**** ARTIKEL

Dewi Yull sudah berhasil membuktikan mampu memberikan yang terbaik buat anak-anaknya. Dewi Yulll sudah membukakan jalan kepada kedua anaknya yang tuli untuk menjalani kehidupan dan penghidupan di dunia tanpa membebani orang lain.
Dewil Yull beruntung Surya dapat masuk ke RIT, sebuah kampus teknologi terbesar untuk orang tuli di Amerika Serikat. Ada sekitar seribuan mahasiswa tuli di sana. Memang, sebelumnya Surya sudah lebih dahulu mendapatkan beasiswa penuh.
Tentu Dewi Yull amat bahagia Surya mampu menyelesaikan S-2-nya dengan baik. Kata Dewi Yull di video Instaqramnya, “Alhamdulillah Ya Alloh, hari ini Surya diwisuda, dan saya merasa bahagia melihat anakku selangkah lebih maju menuju masa depannya."
Naluri keibuannya dalam saat-saat demikian muncul. "Terima kasih sayang, ibu selalu berdoa buatmu, ibu selalu bangga kepadamu."
Dewi mengaku menangis waktu melihat Surya diberi penghargaan, lantaran ini buah yang Tuhan pelan-pelan upahkan, dikasih upah dari keyakinan yang digenggam erat.
“Saya profesinya mencari makannya dari bernyanyi. Dua anak saya nggak bisa dengar," kata Dewi Yull di akun Instagramnya.
Dewi Yull berharap hal ini menjadi inspirasi bagi keluarga lain yang memiliki keluarga dengan keterbatasan maupun keluarga yang memiliki anak-anak normal.
Ujar Dewil Yull, ”Apa rahasia di balik itu? Tuhan kasih tugas sama saya buat membuka mata orang lain, orang yang punya keluarga dengan disabilitas atau orang tua yang punya anak sempurna."
Surya sendiri sempat bermain di dua film, masing-masing “Sebuah Lagu untuk Tuhan" (2015) dan “Aisyah: Biarkan Kami Bersaudara“ (2016).
Pada masa kecil, Surya harus menempuh pendidikan di bangku sekolah luar biasa. Ia tumbuh dalam bimbingan Dewi Yull yang selalu menanamkan perlunya kegigihan dan semangat kepada anaknya itu.
Walhasil, Surya mampu tumbuh menjadi pemuda yang sarat dengan prestasi. Ia berulang kali mewakili Indonesia dalam ajang bergengsi para penyandang disabilitas.
Surya sendiri mengemukakan, prestasinya ke jenjang S-2 bagaikan mimpi. Ia sempat merasa mustahil bisa berkuliah di Amerika Serikat.
“Waktu kecil saya pikir mustahil (orang) tuli berkuliah ke luar negeri. Bagaimana saya bisa berbahasa Inggris yang cukup agar bisa berkuliah di sini. Saya nggak bisa bayangkan jauh dari keluarga. Dan, sekarang ternyata saya sampai di sini, wow!," ungkap Surya, tentu dengan bahasa isyarat.

********

** TUGAS YANG DIBERIKAN 1 **
Tentukan apakah setiap pernyataan berikut sesuai dengan artikel tentang Dewi Yull dan Surya di atas. Jawab ya atau tidak untuk masing-masing, lalu kutip kata-kata artikel yang menentukannya. (a) Kampus tempat Surya berkuliah memiliki sekitar seribu mahasiswa tuli. (b) Surya pernah bermain dalam tiga film. (c) Pada masa kecil, Surya bersekolah di sekolah umum.
** TUGAS YANG DIBERIKAN 2 **
Lanjutkan artikel tentang Dewi Yull dan Surya mulai dari kalimat terakhirnya.

**** CUPLIKAN DATA

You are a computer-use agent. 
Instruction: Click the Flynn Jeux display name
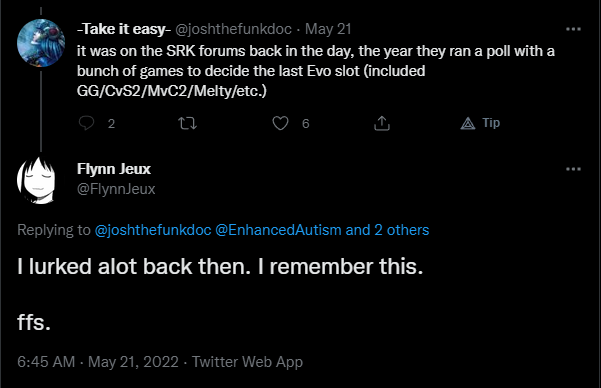114,169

********

** JAWABAN 1 **
(a) Ya: "Ada sekitar seribuan mahasiswa tuli di sana."
(b) Tidak: "Surya sendiri sempat bermain di dua film"
(c) Tidak: "Pada masa kecil, Surya harus menempuh pendidikan di bangku sekolah luar biasa."

** JAWABAN 2 **
Surya menuturkan (dalam bahasa isyarat), dua malam pertama di Amerika dia hanya dapat menangis dan menangis. Setelah itu atas dorongan ibunya timbul tekad dalam dirinya untuk dapat menggapai sukses sehingga mimpi itu jadi kenyataan.
Begitu mengetahui Surya bakal diwisuda, Dewi Yull tanpa pikir panjang langsung terbang ke AS untuk menyaksikan putranya diwisuda.
Ada sebongkah kebanggaan yang luar biasa dalam jiwanya. Jerih payah, ketabahan, dan peranan sebagai ibu akhirnya membuahkan hasil yang membanggakan.
"Alhamdulillah sujud syukur, percayalah bahwa waktu dan kesabaran pasti mendapat balasan suatu saat,” ujarnya di media soal.
Dewi Yull bukan ibu biasa. Dewi Yulll ibu yang luar biasa. Dia dapat menjadi teladan bagi kita semua. Kegigihan dan ajarannya yang tepat disertai contoh konkret bakal menghasilkan generasi yang tangguh. Generasi yang berprestasi.
Kita membayangkan anak-anak Indonesia dididik dengan semangat juang berdikari, gigih, dan fokus pada prestasi, seperti yang dilakukan Dewi Yull kepada anaknya, maka tak usah diragukan lagi Indonesia bakal menjadi bangsa yang hebat. Sebuah bangsa yang kebudayaannya hebat dan prestasinya dihormati. Sebuah bangsa yang tangguh di hadapan bangsa-bangsa lain.
Dengan begitu, air mata yang jatuh dari sudut mata Dewi Yull, bukanlah air mata pribadi sang artis, melainkan air mata yang mewakili bangsa ini, terutama para ibu Indonesia.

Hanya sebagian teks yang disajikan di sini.